* Your task: Search the data for the string "will" and gather each line it is in.

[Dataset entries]

○ ○ ○

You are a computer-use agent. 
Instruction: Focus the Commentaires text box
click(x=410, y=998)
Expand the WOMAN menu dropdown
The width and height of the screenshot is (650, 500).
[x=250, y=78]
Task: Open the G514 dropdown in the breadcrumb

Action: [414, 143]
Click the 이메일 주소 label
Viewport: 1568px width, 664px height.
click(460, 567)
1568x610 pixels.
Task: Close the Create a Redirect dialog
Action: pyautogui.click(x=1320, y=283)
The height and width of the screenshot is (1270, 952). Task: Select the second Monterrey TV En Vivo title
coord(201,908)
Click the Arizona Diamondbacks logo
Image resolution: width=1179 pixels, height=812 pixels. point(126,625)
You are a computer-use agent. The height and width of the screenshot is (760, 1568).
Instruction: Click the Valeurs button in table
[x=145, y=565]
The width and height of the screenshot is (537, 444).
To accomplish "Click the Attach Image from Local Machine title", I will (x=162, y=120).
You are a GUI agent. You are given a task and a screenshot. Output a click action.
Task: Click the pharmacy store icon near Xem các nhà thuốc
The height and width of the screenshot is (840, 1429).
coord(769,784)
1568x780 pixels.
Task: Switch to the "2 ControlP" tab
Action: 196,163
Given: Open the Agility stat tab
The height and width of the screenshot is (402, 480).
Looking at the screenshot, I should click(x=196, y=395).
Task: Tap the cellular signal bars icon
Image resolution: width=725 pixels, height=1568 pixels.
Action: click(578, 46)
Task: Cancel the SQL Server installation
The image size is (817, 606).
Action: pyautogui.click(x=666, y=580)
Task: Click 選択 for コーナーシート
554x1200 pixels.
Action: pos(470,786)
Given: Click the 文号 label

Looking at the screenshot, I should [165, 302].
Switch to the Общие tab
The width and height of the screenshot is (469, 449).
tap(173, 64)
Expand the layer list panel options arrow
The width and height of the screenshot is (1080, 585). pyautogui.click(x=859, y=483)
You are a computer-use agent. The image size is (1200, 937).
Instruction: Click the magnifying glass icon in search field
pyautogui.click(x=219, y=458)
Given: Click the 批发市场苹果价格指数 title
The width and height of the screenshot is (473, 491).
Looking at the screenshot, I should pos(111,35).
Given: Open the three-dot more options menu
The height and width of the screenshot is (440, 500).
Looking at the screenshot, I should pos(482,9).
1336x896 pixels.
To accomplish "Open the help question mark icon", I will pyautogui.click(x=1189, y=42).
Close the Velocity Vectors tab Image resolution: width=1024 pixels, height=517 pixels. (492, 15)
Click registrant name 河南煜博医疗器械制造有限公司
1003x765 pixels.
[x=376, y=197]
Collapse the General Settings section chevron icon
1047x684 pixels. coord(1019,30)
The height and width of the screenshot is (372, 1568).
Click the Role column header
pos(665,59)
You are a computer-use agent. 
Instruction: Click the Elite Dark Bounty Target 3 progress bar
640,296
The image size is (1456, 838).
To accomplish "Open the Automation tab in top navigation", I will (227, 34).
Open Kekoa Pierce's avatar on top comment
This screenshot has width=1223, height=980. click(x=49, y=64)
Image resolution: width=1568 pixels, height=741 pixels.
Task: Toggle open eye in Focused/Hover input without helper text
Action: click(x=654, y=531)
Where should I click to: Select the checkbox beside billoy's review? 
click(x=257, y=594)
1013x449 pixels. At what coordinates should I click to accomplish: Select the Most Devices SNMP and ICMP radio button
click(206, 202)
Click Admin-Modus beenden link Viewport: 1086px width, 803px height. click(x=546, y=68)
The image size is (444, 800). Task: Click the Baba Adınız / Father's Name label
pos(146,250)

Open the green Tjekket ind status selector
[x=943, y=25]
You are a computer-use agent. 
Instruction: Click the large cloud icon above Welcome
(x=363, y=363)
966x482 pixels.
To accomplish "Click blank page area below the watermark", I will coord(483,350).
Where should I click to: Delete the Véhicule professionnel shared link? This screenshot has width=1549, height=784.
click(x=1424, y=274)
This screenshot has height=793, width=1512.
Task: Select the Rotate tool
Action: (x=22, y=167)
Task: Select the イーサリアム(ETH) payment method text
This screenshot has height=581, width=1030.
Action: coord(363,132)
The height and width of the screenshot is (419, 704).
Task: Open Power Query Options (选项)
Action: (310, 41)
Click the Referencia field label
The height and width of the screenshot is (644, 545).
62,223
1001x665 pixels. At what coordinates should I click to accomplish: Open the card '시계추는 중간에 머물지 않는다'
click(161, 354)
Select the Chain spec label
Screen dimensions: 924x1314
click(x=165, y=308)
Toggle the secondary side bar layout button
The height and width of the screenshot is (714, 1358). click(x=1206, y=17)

○ ○ ○

* Your solution:
To accomplish "Click the Attach Image from Local Machine title", I will (x=162, y=120).
To accomplish "Open the help question mark icon", I will pyautogui.click(x=1189, y=42).
To accomplish "Open the Automation tab in top navigation", I will (227, 34).
To accomplish "Click blank page area below the watermark", I will coord(483,350).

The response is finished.